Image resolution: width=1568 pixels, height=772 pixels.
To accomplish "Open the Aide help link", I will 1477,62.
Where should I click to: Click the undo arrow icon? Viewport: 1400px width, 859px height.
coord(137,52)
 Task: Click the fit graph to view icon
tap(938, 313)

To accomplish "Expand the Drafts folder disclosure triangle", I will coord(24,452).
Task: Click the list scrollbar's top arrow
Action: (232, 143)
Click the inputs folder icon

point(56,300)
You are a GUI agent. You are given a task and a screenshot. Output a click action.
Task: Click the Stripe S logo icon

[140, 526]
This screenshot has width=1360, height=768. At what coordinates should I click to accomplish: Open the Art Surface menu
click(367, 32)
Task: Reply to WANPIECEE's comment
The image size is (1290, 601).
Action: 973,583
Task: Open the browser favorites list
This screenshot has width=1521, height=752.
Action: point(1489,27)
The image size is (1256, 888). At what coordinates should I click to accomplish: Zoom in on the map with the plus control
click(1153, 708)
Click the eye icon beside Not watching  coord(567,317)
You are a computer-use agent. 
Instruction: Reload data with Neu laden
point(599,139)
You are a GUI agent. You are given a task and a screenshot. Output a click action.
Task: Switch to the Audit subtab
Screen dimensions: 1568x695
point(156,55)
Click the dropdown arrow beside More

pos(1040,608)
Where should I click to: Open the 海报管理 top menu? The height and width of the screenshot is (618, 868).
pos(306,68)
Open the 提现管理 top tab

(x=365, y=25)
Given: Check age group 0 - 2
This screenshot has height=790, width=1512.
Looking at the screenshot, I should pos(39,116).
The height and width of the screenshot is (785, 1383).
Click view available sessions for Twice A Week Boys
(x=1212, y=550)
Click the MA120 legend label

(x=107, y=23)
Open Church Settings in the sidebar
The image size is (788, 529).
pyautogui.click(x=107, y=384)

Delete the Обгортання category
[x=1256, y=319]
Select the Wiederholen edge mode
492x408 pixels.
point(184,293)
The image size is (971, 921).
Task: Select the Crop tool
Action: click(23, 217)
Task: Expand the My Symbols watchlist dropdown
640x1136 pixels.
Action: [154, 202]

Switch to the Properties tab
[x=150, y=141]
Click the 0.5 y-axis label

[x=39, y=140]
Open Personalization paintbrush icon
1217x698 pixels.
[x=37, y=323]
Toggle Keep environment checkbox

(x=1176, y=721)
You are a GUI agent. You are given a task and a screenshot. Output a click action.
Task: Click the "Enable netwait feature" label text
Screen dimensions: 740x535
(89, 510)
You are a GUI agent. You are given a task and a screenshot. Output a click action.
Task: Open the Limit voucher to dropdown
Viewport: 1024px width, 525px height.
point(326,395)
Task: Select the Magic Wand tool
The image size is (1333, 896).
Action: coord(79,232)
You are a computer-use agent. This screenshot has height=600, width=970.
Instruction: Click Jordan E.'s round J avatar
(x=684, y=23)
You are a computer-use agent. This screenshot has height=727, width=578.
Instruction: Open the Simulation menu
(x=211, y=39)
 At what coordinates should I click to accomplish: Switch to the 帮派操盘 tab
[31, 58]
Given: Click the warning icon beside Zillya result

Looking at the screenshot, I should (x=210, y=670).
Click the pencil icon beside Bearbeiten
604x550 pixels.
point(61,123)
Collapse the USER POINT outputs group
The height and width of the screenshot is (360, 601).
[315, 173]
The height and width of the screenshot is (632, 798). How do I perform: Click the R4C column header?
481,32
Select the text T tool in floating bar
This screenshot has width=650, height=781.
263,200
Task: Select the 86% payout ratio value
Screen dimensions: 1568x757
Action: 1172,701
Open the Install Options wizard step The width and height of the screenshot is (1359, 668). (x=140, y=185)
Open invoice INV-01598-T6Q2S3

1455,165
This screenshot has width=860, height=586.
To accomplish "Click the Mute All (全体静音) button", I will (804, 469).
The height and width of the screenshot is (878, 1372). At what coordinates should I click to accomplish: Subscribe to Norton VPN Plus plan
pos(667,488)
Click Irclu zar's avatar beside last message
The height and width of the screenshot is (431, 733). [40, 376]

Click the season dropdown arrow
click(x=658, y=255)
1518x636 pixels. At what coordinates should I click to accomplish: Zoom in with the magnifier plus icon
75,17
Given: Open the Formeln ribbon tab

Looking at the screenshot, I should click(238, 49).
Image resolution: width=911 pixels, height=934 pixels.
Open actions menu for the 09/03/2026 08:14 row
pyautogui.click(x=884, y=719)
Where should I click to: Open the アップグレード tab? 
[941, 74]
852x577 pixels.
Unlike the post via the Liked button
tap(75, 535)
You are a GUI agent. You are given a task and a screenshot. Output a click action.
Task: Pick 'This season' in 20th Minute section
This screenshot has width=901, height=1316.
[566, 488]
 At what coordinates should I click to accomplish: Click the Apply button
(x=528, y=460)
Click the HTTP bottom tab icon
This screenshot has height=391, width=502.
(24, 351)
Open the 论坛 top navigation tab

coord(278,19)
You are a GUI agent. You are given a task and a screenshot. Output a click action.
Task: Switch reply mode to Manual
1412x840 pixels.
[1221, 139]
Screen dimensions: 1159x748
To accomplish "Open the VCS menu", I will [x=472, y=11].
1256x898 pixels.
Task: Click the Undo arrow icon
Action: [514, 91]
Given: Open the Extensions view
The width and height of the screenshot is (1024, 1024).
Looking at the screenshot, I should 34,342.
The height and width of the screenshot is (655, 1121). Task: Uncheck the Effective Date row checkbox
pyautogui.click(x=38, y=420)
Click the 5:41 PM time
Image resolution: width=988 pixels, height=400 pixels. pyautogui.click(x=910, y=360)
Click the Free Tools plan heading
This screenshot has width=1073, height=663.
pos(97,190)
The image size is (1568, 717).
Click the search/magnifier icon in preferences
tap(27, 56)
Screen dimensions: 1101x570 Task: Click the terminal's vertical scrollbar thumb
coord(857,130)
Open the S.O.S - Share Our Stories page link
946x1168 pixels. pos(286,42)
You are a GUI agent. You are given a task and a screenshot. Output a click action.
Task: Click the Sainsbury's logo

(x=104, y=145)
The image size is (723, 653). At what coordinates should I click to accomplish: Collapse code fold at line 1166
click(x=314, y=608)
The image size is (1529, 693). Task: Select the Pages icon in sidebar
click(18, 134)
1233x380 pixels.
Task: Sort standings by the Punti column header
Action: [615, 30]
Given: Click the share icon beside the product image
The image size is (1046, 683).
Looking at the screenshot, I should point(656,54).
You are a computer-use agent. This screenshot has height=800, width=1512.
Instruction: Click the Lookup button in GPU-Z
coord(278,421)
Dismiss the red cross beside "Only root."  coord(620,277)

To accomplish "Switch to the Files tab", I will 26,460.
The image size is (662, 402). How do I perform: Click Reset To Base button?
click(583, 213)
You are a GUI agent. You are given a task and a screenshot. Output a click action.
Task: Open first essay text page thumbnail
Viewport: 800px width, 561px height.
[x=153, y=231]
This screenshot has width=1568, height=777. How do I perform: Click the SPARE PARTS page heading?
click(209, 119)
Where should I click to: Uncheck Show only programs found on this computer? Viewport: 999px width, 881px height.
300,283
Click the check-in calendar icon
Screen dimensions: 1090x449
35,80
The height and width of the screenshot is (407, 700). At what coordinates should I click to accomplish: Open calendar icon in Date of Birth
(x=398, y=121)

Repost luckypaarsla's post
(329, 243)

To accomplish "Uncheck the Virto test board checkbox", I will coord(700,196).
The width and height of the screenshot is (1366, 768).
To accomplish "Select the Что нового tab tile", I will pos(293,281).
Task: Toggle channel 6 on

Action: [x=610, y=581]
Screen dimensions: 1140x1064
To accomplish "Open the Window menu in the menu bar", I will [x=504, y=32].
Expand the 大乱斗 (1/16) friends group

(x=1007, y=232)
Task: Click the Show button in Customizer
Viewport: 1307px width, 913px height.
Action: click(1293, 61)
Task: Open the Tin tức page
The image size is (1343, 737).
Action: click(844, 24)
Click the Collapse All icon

_____

▶ ASSIGNMENT
Using the entries above, restate word for word every line from the one that contains "The image size is (1343, 737)." through the last.

▶ RESPONSE
The image size is (1343, 737).
Action: click(844, 24)
Click the Collapse All icon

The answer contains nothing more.